Ramona Rousseau-Reid and a few of her neighbors had just formed a group called the Eastwick Action Committee (EAC) when a resident spotted engineers doing land survey work on a vast parcel of wooded land between 86th Street and the John Heinz National Wildlife Refuge.
The neighbor asked what they were doing and the surveyors said they were hired by the Korman Company. Turned out the City government gave Korman permission to develop this land decades ago as part of the transformation of Eastwick from lower-density marshland to suburban style housing. Now they were finally developing it. Two EAC members went directly to the Korman office to ask about it, and learned that they planned to build 722 new apartments and 1034 new parking spaces on floodplain land in their community.
“We were horrified when we got the news,” Ramona said. EAC found out that Korman needed to change the lot’s zoning from single-family homes to multi-family in order to build apartments. Because Eastwick didn’t have a Registered Community Organization (RCO) to host a public meeting to vote on whether apartments should be built, Korman could go straight to the District Councilman for approval. Ramona knew she and her neighbors needed to act fast, though she and some EAC members hadn’t been part of community groups since the 1990s and “didn’t know each other that well yet.”
EAC contacted the Friends of Heinz Refuge (FOHR), who were equally concerned. Though both groups were made up of different people, “we saw we had a lot in common in terms of our interest in land use and the Eastwick community.” They decided to “form a united front” as the Eastwick Friends & Neighbors Coalition (EFNC) around stopping the development from happening as it was proposed, which they believed would have major negative environmental impacts on the community.
Environmentalists use advocacy frequently, so the Friends were able to connect Ramona and EFNC to other professionals that helped them advocate for their cause, including the Delaware River Keeper Network, Keystone Conservation Trust, Audubon Pennsylvania, Darby Creek Valley Association, and the Pennsylvania chapter of the Sierra Club.
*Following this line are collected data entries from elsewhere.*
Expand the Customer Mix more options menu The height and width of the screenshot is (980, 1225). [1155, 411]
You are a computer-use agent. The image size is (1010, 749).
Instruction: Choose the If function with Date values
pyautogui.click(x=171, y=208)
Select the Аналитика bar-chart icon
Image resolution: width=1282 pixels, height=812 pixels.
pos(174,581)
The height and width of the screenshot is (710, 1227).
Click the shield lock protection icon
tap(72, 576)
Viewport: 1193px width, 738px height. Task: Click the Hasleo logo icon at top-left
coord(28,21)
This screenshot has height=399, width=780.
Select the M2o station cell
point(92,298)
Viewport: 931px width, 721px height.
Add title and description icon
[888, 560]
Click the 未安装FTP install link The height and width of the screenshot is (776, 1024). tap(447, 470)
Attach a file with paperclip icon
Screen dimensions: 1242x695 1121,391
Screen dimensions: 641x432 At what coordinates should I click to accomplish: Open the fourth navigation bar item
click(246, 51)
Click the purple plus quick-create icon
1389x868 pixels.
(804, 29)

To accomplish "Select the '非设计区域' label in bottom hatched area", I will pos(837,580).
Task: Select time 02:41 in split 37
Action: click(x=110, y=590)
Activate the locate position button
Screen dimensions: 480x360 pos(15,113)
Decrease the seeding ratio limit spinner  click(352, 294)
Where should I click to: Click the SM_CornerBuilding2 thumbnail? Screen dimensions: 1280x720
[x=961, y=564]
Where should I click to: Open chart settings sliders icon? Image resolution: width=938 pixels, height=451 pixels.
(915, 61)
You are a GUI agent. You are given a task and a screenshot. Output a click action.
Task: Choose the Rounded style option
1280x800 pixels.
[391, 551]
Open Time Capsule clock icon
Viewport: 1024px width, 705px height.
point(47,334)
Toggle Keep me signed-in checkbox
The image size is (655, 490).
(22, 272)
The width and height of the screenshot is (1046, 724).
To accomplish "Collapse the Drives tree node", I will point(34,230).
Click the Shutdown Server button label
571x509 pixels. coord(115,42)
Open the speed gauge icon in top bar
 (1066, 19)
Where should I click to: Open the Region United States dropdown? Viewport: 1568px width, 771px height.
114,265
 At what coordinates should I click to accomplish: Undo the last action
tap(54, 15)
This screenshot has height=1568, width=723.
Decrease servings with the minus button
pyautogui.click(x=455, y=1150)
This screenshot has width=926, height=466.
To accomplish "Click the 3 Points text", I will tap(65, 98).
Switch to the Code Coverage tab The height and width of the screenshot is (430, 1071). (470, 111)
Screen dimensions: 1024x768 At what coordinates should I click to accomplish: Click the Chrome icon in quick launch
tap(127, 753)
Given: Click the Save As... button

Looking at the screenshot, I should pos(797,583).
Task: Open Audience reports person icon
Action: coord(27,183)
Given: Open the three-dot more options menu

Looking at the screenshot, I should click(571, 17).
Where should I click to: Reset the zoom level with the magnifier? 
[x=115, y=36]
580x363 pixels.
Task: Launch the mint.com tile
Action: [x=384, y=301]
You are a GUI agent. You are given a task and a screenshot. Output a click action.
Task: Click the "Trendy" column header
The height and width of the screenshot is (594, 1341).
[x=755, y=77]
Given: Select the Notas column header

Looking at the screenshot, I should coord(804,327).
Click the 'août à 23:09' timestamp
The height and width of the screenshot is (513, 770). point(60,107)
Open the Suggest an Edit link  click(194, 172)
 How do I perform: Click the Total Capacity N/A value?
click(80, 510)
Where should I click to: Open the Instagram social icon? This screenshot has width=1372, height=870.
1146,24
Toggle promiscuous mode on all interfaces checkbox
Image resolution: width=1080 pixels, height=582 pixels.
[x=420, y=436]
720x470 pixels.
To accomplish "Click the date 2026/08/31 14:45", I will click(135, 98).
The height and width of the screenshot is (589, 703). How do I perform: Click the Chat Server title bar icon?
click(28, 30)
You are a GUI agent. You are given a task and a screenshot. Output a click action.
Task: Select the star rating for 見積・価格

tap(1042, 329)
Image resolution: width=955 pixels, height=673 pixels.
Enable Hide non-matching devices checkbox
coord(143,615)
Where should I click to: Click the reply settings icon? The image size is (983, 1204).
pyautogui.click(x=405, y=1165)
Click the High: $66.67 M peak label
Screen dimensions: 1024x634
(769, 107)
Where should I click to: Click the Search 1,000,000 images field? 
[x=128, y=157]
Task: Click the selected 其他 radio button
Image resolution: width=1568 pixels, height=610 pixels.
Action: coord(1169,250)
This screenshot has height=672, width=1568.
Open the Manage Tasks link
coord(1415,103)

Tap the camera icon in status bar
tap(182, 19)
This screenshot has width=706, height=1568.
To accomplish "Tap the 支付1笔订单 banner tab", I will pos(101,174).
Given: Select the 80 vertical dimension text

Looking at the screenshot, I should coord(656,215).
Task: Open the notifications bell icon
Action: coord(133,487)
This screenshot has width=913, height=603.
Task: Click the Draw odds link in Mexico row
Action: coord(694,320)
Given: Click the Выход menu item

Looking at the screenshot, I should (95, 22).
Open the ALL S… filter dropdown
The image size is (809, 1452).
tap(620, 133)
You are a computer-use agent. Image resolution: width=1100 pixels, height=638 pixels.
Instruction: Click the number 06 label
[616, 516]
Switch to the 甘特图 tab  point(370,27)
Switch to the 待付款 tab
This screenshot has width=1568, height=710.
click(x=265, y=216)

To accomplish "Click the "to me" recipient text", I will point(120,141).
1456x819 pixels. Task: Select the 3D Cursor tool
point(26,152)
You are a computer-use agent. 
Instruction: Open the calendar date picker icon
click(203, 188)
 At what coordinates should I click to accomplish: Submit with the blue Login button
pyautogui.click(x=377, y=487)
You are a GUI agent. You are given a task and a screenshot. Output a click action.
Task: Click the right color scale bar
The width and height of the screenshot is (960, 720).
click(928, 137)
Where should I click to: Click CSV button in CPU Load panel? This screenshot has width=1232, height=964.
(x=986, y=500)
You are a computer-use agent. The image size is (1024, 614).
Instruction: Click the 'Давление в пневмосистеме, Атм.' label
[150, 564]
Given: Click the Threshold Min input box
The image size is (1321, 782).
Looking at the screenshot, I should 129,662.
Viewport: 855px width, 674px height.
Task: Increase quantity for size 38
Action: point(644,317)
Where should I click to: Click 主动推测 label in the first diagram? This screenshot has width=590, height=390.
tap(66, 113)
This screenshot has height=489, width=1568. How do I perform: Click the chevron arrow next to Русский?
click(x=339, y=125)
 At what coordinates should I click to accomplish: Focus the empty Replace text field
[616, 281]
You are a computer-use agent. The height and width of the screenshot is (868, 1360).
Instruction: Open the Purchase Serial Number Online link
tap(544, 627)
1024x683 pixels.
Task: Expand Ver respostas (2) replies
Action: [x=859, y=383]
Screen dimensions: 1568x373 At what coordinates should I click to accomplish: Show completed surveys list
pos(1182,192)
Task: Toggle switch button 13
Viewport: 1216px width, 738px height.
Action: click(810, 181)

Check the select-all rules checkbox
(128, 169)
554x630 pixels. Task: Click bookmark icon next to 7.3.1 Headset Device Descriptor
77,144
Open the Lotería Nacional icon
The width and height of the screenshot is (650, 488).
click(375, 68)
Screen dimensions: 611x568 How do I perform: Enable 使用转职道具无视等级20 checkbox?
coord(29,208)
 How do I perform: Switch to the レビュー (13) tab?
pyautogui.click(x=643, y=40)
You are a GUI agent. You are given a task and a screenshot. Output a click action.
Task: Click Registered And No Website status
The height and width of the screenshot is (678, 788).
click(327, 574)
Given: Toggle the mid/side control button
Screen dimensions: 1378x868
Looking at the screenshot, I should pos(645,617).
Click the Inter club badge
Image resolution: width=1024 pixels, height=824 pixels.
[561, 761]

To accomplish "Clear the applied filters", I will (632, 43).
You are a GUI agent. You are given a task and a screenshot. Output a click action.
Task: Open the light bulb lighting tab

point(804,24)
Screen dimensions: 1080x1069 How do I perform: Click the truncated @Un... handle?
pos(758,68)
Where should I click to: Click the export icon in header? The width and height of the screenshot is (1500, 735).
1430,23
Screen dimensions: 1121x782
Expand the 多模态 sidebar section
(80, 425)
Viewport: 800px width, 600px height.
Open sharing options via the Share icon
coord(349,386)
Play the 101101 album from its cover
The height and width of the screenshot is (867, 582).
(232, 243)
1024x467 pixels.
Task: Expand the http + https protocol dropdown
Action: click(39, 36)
"Tonight's theme is: FLOODING at a July 2012 EFNC educational meeting.

Amy Laura Cahn from the Public Interest Law Center presents about the environmental issues of the proposed development.

"Vote NO to Rezoning" at a July 2012 EFNC educational meeting.
The Friends and these other partners educated EFNC on the details of the environmental dangers posed by this development, which Ramona recounts took “hours of meetings.” During this organizing process, EFNC also wrote a mission statement, elected officers, and retained free legal counsel from the Public Interest Law Center and Dechert LLP.
Korman was scheduled to present at a EFNC community meeting. Ramona knew she needed to pack these meetings with neighbors if there was any hope of changing this development. She and fellow EFNC board members had to meet all their neighbors, tell them the complicated story of Eastwick and its place on environmentally important marshland, and then convince them to take time out of their personal schedules to protest a development that had been in the works and approved by the City for decades.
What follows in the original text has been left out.